## [READING PASSAGE]
#####
Here's what I've learned from making small-batch candy for years and watching what happens when conditions aren't right.
The Three Things That Kill Candy Fastest
Heat. Humidity. Light. That's it. Every storage mistake comes back to one of those three things.
Heat softens caramels, causes chews to stick together, and turns hard candy into a sticky mess. Humidity is especially brutal for hard candy and freeze dried products. They absorb moisture from the air and get sticky or soft within hours if left out. Light doesn't affect texture much, but it can fade natural plant-based colors over time.
The good news is that all three of these are easy to manage at home.
Caramels
My Celtic Sea Salt Caramels and Coffee Salted Caramels are best stored at room temperature, away from heat sources. Keep them in their packaging or transfer them to an airtight container. Somewhere between 65F and 70F is ideal. A kitchen counter works fine as long as it's not next to the stove or in direct sun.
The caramels stay fresh for up to a month stored properly, and the texture holds well the whole time. Refrigeration can make them last up to three months.
If you're giving the Celtic Sea Salt Caramel Gift Box as a gift, keep it at room temperature until you hand it off. Heat from a car in summer can soften them quickly.
Chews
The chews come in resealable bags, which is intentional. Seal the bag after each time you open it. That's really all there is to it. They're individually wrapped inside, so even once the bag is open, each piece stays protected.
Same rules apply: cool, dry, away from heat. The Watermelon Chews, Sour Blue Raspberry Chews, and every other chew flavor should stay fresh and soft for up to a month. If they're in a warm spot, they'll start to stick to their wrappers sooner than that.
Hard Candy
Hard candy is the most sensitive to humidity. Left in an open bowl, a piece of hard candy will get tacky and eventually sticky. This is just sugar absorbing moisture from the air. It's not a flaw in the candy. It's chemistry.
Keep hard candy in its sealed packaging or in an airtight container. A zip-lock bag or a container with a tight lid works well. Stored this way, hard candy like the Cola Hard Candy stays good for months.
Freeze Dried Candy
Freeze dried products are the most moisture-sensitive of everything I make. The freeze drying process removes almost all the moisture from the candy, which creates that incredible crunch. But it also means the candy will readily pull moisture back from the air if given the chance.
Keep freeze dried candy sealed until you're ready to eat it. Once open, eat it within a day or two for the best texture. The Freeze Dried Caramel and Freeze Dried Coffee Caramels especially. Once the bag is open, they'll start to soften if left out. Still delicious, but the crunch won't be the same.
For Gifting
If you're ordering candy to give as a gift later, the one-month freshness window matters. Plan so your recipient gets it within that window. Summer orders need extra thought if the package will sit in a hot mailbox or car. I ship everything within five business days, so factor that in when timing a gift order.
Cool closet shelf is honestly perfect for storing gifts before you give them. Avoid garages or anywhere near a window.
The Short Version
Cool and dry. Sealed. Away from sun and heat. That's genuinely all you need. Good storage makes a real difference in what you taste on day twenty versus day one.
#####
## [SUPPLIED INFORMATION]
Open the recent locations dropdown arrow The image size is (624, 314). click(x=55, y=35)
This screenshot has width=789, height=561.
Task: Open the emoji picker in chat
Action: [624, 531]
#####
## [AIM OF THE TASK]
Write out the passage of the candy storage guide from "If you're giving" to "soften them quickly.", word for word.

## [THE SOLUTION]
If you're giving the Celtic Sea Salt Caramel Gift Box as a gift, keep it at room temperature until you hand it off. Heat from a car in summer can soften them quickly.